NF-E2 is not required to recruit pol II to the LCR, but is critical for pol II recruitment to the βmajor promoter (31). The lack of pol II binding to the LCR in nonerythroid cells suggested that other erythroid-specific factors attract pol II to the LCR, and therefore we tested whether GATA-1 is such a factor. Similar to MEL cells (Fig. 2B), pol II resided at all HSs of the LCR, at the βmajor promoter, but not at the Ey promoter, in G1E-ER-GATA-1 cells (Fig. 3). In G1E cells, no pol II crosslinking was detected at HS3, whereas considerably reduced crosslinking was apparent at HS1 and HS2. In contrast, GATA-1 deficiency had no impact on pol II crosslinking to HS4. Lastly, pol II crosslinking to the βmajor promoter was strongly GATA-1-dependent. Intriguingly, the analysis revealed distinctions between the association of pol II at different HSs. GATA-1 induced pol II recruitment to HS1, HS2, and HS3, whereas pol II recruitment to HS4 was GATA-1-independent. The HS4 result was surprising, as cis elements of HS4 bind GATA-1 in vitro and are required for maximal nuclease sensitivity of HS4 in stable transfection assays (60). Accordingly, GATA-1 deficiency might render HS4 less accessible to all factors. However, because GATA-1 was not required for pol II loading at HS4, this assumption seems unlikely.

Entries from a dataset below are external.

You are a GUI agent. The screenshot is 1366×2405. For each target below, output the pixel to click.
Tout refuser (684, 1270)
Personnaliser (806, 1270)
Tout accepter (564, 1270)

GATA-1-Dependent NF-E2 Recruitment to Regions Lacking Consensus NF-E2 Sites.

Because GATA-1 induces crosslinking of pol II to subregions of the LCR (Fig. 3B), it was important to determine whether the recruitment of other factors was affected similarly. ChIP analysis of p45/NF-E2 binding to HS2 containing the consensus, tandem NF-E2 sites revealed only slightly less p45/NF-E2 crosslinking in G1E versus G1E-ER-GATA-1 cells (Fig. 3B). Thus, under conditions in which GATA-1 deficiency strongly reduced pol II crosslinking at HS2, the majority of p45/NF-E2 remained bound to the chromatin. In contrast, weaker crosslinking of p45/NF-E2 to regions lacking consensus NF-E2 sites (HS1, HS3, HS4, and βmajor promoter) was abolished upon loss of GATA-1. Of particular interest was HS4, in which GATA-1 deficiency abolished p45/NF-E2 but not pol II crosslinking. This result provides evidence that GATA-1 does not simply increase accessibility to all factors and reinforces our previous conclusion that NF-E2 is not essential for pol II recruitment to the LCR (31).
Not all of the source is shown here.